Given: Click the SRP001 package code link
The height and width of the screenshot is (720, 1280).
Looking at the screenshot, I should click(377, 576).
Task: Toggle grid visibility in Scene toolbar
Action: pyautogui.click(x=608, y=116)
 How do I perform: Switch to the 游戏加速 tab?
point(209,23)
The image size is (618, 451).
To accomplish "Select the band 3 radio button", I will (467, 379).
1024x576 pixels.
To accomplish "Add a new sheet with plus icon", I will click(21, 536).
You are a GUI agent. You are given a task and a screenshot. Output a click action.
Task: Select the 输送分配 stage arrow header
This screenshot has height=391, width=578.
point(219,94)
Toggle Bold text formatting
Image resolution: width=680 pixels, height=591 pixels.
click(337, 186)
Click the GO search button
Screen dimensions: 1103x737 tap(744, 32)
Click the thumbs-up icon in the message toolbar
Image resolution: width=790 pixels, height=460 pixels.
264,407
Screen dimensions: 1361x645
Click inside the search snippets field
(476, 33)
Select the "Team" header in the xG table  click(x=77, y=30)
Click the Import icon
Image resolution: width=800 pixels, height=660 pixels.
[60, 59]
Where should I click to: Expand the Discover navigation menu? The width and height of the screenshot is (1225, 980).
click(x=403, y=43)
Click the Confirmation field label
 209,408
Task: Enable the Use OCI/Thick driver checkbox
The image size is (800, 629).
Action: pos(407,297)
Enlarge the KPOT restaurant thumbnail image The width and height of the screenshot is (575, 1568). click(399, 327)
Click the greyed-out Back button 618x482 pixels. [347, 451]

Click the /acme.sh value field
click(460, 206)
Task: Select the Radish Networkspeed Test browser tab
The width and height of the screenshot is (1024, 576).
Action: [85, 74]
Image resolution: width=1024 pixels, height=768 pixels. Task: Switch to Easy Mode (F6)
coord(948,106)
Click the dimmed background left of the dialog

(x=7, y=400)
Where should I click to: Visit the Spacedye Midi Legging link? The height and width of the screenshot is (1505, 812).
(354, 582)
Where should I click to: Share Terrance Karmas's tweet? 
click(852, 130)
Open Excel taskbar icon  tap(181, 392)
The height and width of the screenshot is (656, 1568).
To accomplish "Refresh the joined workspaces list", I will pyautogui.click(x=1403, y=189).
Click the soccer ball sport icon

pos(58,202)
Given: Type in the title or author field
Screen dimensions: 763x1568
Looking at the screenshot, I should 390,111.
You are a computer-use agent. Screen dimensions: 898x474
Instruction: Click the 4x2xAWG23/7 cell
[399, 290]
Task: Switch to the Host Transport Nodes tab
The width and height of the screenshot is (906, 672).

......

> [Description of the task]:
Lines of the listing above that contain the word "agent" must all be copied.

> [Written response]:
You are a GUI agent. You are given a task and a screenshot. Output a click action.
You are a computer-use agent. Screen dimensions: 898x474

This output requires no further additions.